▸ **EXERCISE**
For the word "will", give the number of lines in these entries that contain it, with nothing else.

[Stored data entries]
####################

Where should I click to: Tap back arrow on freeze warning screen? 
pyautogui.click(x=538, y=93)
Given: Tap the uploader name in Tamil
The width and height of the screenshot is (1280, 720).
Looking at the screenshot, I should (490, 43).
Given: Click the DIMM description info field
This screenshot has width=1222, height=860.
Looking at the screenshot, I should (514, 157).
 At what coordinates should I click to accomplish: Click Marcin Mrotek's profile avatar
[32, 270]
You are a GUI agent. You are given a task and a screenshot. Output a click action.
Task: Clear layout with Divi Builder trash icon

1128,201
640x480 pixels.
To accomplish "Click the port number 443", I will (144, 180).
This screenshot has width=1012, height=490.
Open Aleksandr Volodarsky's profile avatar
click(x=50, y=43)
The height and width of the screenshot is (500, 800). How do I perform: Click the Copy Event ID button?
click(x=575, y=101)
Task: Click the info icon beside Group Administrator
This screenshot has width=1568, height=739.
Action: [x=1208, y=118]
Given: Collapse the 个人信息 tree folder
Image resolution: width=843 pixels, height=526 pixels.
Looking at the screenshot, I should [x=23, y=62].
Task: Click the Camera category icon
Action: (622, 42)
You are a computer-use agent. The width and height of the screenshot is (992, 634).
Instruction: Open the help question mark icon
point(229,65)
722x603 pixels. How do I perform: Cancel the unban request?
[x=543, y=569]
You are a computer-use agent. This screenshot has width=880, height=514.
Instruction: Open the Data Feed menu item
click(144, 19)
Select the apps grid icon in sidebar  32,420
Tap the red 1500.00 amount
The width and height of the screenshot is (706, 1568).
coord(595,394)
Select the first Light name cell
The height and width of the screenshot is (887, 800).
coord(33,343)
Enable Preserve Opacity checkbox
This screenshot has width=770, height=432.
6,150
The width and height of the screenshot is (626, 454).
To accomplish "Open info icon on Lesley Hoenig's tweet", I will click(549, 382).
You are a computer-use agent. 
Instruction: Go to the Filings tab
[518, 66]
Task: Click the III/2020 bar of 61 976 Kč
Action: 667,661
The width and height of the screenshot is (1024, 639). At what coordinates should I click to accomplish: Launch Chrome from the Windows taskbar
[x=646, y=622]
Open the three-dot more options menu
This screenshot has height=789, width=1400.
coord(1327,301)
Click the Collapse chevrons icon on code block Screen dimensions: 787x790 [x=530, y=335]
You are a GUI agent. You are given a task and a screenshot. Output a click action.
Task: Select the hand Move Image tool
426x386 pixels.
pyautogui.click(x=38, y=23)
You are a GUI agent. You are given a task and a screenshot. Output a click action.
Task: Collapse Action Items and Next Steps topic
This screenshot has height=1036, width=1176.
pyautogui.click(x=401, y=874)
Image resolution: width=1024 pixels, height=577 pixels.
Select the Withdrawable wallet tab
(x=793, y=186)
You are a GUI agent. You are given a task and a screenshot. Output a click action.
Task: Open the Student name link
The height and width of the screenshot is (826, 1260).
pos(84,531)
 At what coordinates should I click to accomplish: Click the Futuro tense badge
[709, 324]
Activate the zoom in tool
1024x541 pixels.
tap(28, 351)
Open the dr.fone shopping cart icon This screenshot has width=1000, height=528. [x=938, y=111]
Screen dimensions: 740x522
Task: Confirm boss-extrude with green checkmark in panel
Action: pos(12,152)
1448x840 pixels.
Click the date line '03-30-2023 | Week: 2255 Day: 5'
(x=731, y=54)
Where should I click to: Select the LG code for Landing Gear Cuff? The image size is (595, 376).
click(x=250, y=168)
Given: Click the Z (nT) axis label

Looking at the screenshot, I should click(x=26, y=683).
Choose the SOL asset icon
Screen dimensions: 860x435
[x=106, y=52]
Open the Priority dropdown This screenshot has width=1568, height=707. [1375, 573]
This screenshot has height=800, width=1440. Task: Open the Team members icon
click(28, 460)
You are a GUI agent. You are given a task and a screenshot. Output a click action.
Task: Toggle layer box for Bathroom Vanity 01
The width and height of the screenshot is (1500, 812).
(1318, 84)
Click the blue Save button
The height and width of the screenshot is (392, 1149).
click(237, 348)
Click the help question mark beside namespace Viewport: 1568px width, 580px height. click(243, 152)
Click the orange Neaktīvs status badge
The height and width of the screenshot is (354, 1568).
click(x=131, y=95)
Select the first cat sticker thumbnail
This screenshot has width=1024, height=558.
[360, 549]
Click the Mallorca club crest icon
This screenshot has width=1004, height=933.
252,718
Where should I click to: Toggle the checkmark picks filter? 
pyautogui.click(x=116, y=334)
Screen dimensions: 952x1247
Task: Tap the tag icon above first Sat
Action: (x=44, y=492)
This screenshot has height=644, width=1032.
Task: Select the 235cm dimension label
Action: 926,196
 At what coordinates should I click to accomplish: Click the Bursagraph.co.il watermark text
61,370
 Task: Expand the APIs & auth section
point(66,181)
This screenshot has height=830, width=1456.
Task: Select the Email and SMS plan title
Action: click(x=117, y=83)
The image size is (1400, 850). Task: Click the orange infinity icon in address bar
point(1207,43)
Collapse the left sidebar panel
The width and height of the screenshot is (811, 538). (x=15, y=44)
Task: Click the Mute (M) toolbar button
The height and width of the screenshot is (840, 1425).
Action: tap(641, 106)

####################

▸ **EXERCISE RESPONSE**
2